Weil ihr saugen dürft und euch sättigen an den Brüsten ihres Trostes,
weil ihr schlürfen dürft und euch erquicken an den Brüsten ihres Glanzes. Denn so spricht Gott: Ich breite bei ihr Frieden aus wie einen Strom und wie einen überschäumenden Bach den Reichtum der fremden Völker.
Ihre Säuglinge sollen auf der Hüfte getragen und auf den Knien geschaukelt werden.
Wie [einen s]eine Mutter tröstet,
so will ich euch trösten, und an Jerusalem sollt ihr getröstet sein.
Buch Jesaja, Kapitel 66, Verse 10-14
Die prophetische Stimme spricht in eine Zeit der Verlorenheit hinein: Nach Krieg, Vertreibung, Zerstreuung, nach Hoffnungslosigkeit und Verlust der Gottesnähe spricht sie von Heimholung, von Frieden und Fülle, die von Gott kommen.
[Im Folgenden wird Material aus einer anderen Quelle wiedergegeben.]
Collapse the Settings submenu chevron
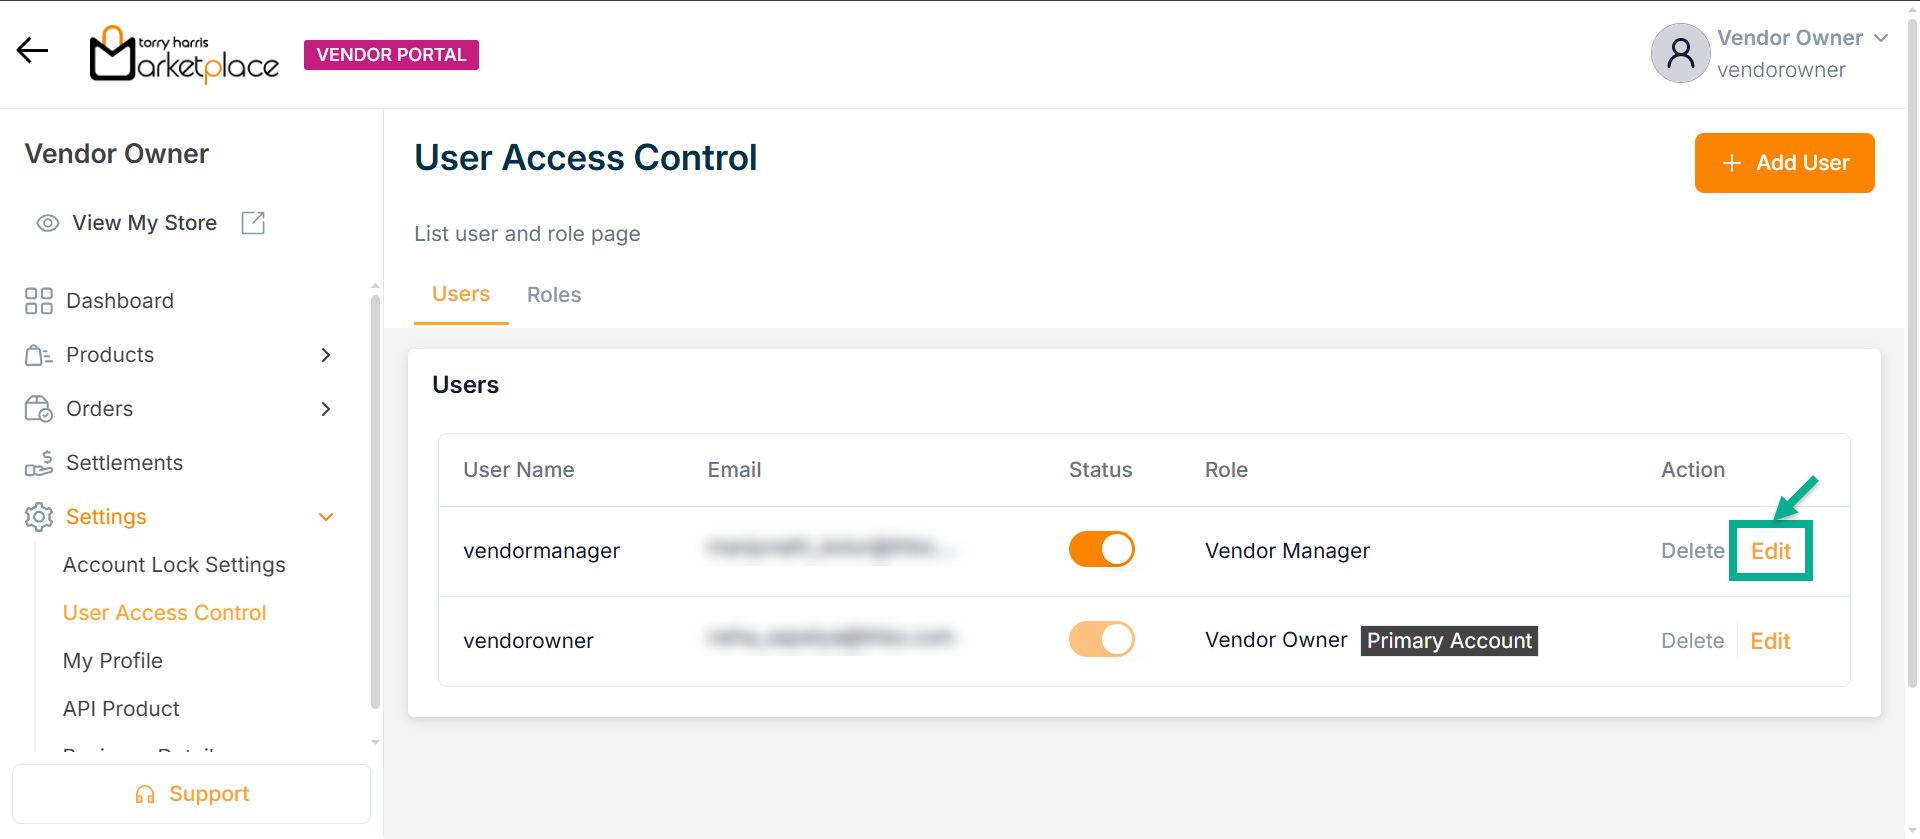Viewport: 1920px width, 839px height. click(326, 517)
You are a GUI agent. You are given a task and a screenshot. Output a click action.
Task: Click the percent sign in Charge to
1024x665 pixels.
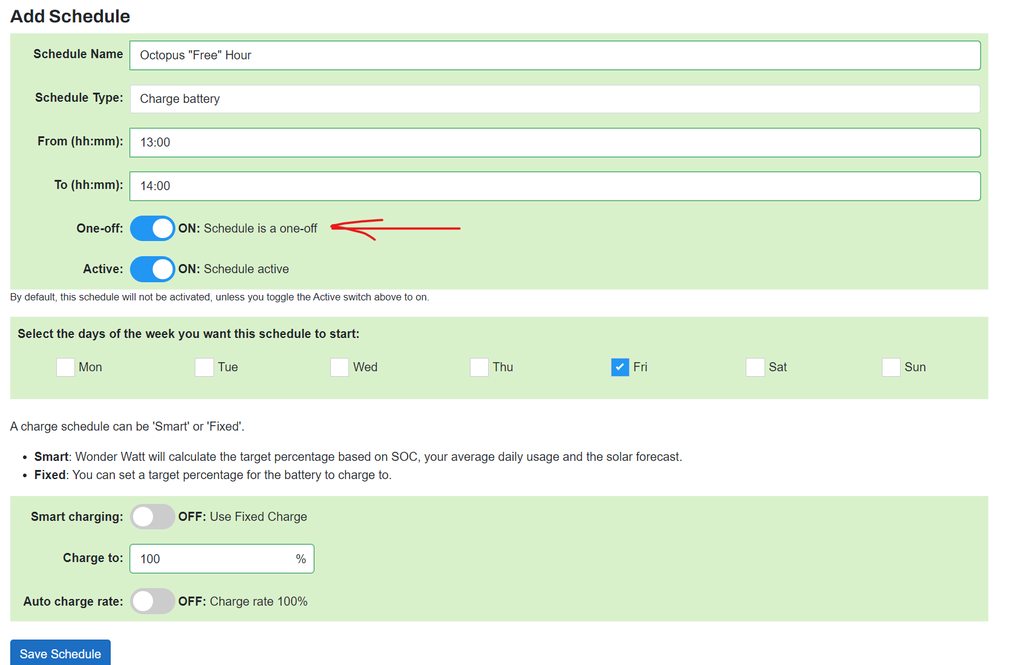click(x=300, y=559)
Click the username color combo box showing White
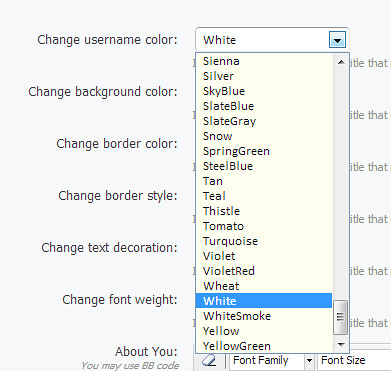The height and width of the screenshot is (371, 391). (272, 40)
Jerusalem symbolisiert hier Land und Volk Israel, als weibliche Figur wie viele Städte im antiken vorderen Orient. An ihr spielt sich mit Gewalterfahrung und Unterdrückung das Unheil genauso ab wie die Rettung - auch die Rettung und die Fülle werden mit weiblichen Bildern gezeichnet.
"Weil ihr schlürfen dürft und euch erquicken an den Brüsten ihres Glanzes" ließe sich auch übertragen mit "Damit ihr melken und erfreut sein könnt über den strahlenartigen Fluss ihrer Fülle". Wie das Naturbild vom überschäumenden Fluss spricht auch dieses Bild von Fruchtbarkeit und Sättigung. Und wie der Fluss mit der Fruchtbarkeit den Frieden bringt, so bringt auch die Muttermilch beides: Sättigung und Frieden - der Säugling wird gestillt. Das ist aber nicht nur zaghaftes Nuckeln, sondern die Muttermilch fließt gewaltig - Mutterschaft ist hier nicht harmlos und lieb, sondern ein drastisches, opulentes Bild.
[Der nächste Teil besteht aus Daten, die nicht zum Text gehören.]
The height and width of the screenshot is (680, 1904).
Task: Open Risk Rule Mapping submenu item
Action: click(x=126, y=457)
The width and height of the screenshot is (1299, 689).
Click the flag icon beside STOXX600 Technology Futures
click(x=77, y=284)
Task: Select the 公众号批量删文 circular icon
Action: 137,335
Und weil Gott sich mit Jerusalem identifiziert, ist Gott für die Menschen, was Jerusalem für die Menschen ist, denen diese Verheißung gilt: eine Mutter, die stillt, das Kind auf der Hüfte trägt und auf den Knien schaukeln lässt. Vielleicht gehen wir heute zu schnell über solche Bilder hinweg. Aber es ist lohnend, sie sich wirklich vor Augen zu stellen und ihnen nachzuspüren: Gott ist für ihre Töchter, Söhne, Kinder des Lebens so wie eine Mutter, die ein Kleinkind auf den Knien schaukelt, zärtlich, aufmerksam und zugewandt. Gott hält und trägt ihre Kinder wie Mütter ein Kleinkind auf der Hüfte tragen: nah, sicher und fest. Es sind Bilder einer sehr frühen menschlichen Erfahrung, aus einer Zeit, die nur untergründige Gefühle in der Seele hinterlässt. Nach all den Gewalttaten, die dem Volk Israel widerfahren sind, ist es das Bild von mütterlicher Zuwendung, Kraft und Stärke, das in die gute Zukunft führt. Ohne Einschränkung und ohne Abwertung wird die Körperlichkeit von Geburt, Stillen und Sorge als Bild für Gott gewürdigt. Und umgekehrt wird im weiblichen Leben-Hervorbringen und Nähren ein Bild für Gott entdeckt.
Dieses Bild, dieser Name, diese Selbstmitteilung Gottes als Mutter ist genauso gültig, genauso richtig und genauso angemessen wie alle Rede von Gott als HERR und Vater: Wie eine Mutter will ich euch trösten. Ich glaube, es täte uns gut, dieses Bild häufiger anzuschauen und aufzurufen.